Population structure of Fusarium virguliforme strains from Argentina and the USA. (A) Right side, Bayesian cluster analysis assigned the 37 MLGs into 2 clusters. The abundance of orange and green color on the horizontal bars indicates the likelihood of individual MLGs belonging to a particular cluster. Left side, UPGMA dendrogram grouped the 37 MLGs into 3 clusters. Numbers indicate bootstrap support in percentile. (B) Principal coordinate analysis (PCoA). (C) Minimum spanning tree. The areas of the circles are proportional to the number of strains in each MLG. Small black dots on the lines represent additional differences between neighboring MLGs.

The Argentina population was significantly different from the population from the USA based on AMOVA analysis. The differences between these two populations contributed to 17.20% of variance when analyzed by strains and 37.11% of variance when analyzed by MLGs (clone-correction), which is statistically significant (p < 0.05) for both analyses (Table 4). These two populations had similar genetic diversity based on Nei’s gene diversity index, with 0.31 for Argentina population and 0.33 for the population from the USA. Cluster IA had much higher diversity (0.30) than cluster IB (0.11) and cluster II (0.10) (Table 5).

Table 4.

Analysis of molecular variance (AMOVA) for Fusarium virguliforme populations from Argentina and the USA with or without clone-correction.

Source of Variation Degree of Freedom Variance Components Percentage of Variation FST p-Value
By strains Among populations 1 53.195 17.20 0.17198 0.00098
Within populations 88 256.109 82.80
Total 89 309.304
By MLG Among populations 1 27.187 37.11 0.37109 0.00000
Within populations 36 95.734 62.89
Total 37 122.921 422.839

Table 5.

Genetic diversity in populations of Fusarium virguliforme.

Population N a MLG b H c
All 90 37 0.35
USA 56 27 0.33
Argentina 34 11 0.31
Cluster I 34 17 0.24
Cluster IA 5 4 0.30
Cluster IB 29 13 0.11
Cluster II 56 20 0.10

a Number of strains; b Number of multilocus genotypes; c Nei’s gene diversity [28].

4. Discussion

Advances in genomics removed the need of a tedious, and time- and resource-consuming bottleneck in the traditional method of developing microsatellite markers, namely obtaining microsatellite-containing sequences through construction and sequencing of microsatellite-enriched libraries [31,32,33]. However, investigators still faced another bottleneck, a large number of markers had to be experimentally screened to obtain a small number of informative markers. For example, in Anisogramma anomala, a fungus that causes eastern filbert blight on hazelnut trees, 236 loci were screened and 23 loci were found to be informative and suitable for future studies. In F. virguliforme, 12 informative loci were identified by screening of 92 loci [15]. Nine of the twelve loci were also identified in this study (Table S3).

Taken advantage of the availability of multiple genomes in many species, we previously developed a comparative genomics approach to identify informative microsatellite loci by bioinformatically mining genomes of multiple individuals in a species and applied it to Phytophthora sojae, an oomycete that causes Phytophthora root rot in soybean [17]. In silico PCR, a useful tool that allowed us to simulate experimental PCR based on genome assemblies, was essential for this approach. By comparing genome assemblies of 4 strains, a total of 157 informative microsatellite loci were identified in P. sojae. Experimental screening of 20 loci validated the results from data mining. In this study, we applied the same approach to F. virguliforme and identified 29 informative loci. Population study using 16 of the resulting loci supported the finding that the comparative genomics approach resolved the second bottleneck by eliminating the need to experimentally screening a large number of loci.

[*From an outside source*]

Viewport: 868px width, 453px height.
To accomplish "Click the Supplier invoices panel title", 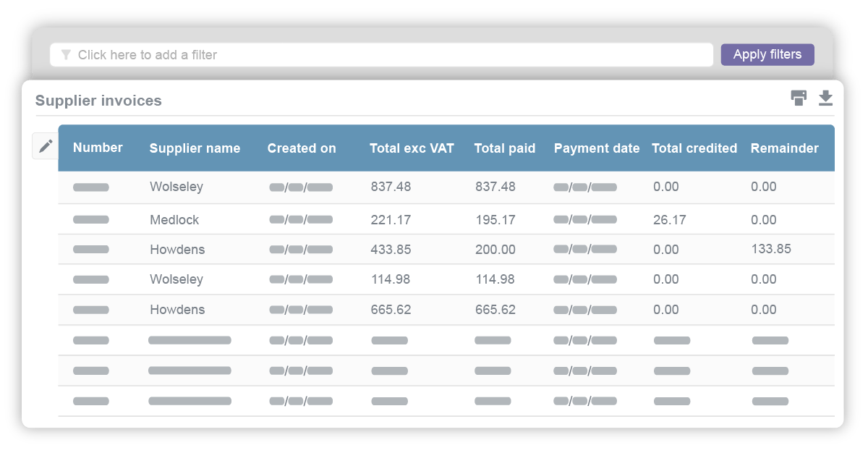I will coord(98,101).
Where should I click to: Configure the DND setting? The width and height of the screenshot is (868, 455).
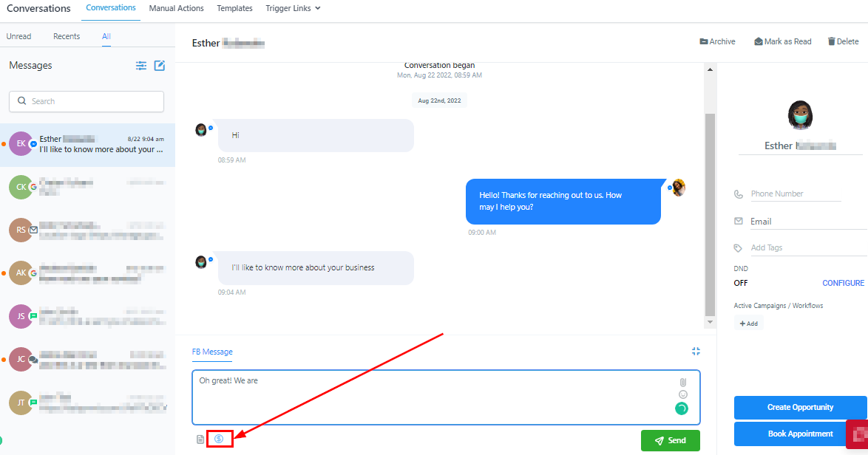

The quality of genome assemblies has a big impact on the informative microsatellite loci identification by the comparative genomics approach. The four assemblies used in this study had similar sizes (49.4–50.9 Mb) but they were all very fragmented. Whereas the assembly of strain Mont-1 consisted of 3098 contigs, the assemblies of the other three strains each consisted of over 20 thousand contigs. Mont-1 was sequenced using Roche 454 technology and assembled using PCAP.Rep.454 software version May-2010 and the other three strains were all sequenced using Illumina HiSeq technology and assembled using PCAP.Solexa software version Jan-2014. This fragmentation was the primary reason for the failure to design suitable primers for 1407 of 4078 loci. We found that 2625 of the 2671 loci had identical repeat numbers but many loci did not have a predicted amplicon in in silico PCR analysis with one or more strains, also mainly due to the fragmentation of the genome assemblies. Eleven of the 29 informative loci identified in this study had no predicted amplicon in one or two strains based on in silico PCR analysis but experimental PCR successfully amplified an allele in each strain. If the genome assemblies had been more continuous, we expect that primers could be designed for more loci. If we had predicted amplicon in all four strains for the 2625 which did not show polymorphism in in silico PCR, some loci might turn out to be informative.

Another factor that impacts the result of comparative genomics approach is the genetic diversity of the individuals used in the analysis. In our analysis, we had strains from both Argentina (NRRL34551) and the USA (Mont-1, LL0009 and Clinton-1B). They turned out to be in all three clusters, NRRL34551 (MLG34, cluster IB), Mont-1 (MLG14, cluster IB), LL0009 (MLG20, cluster II), and Clinton-1B (MLG15, cluster IA). If any one strain was excluded from the analysis, some loci would not be identified as informative (Table 2). We also detected more alleles for some loci in the population study than bioinformatic prediction (Table 2 and Table 3). For example, 8 and 10 alleles were detected for loci SSR20 and SSR23, respectively, in the population study, while only two and three alleles, respectively, were predicted by bioinformatic analysis. With more and better genomes being included in the bioinformatic analysis, more informative microsatellite loci will likely be identified.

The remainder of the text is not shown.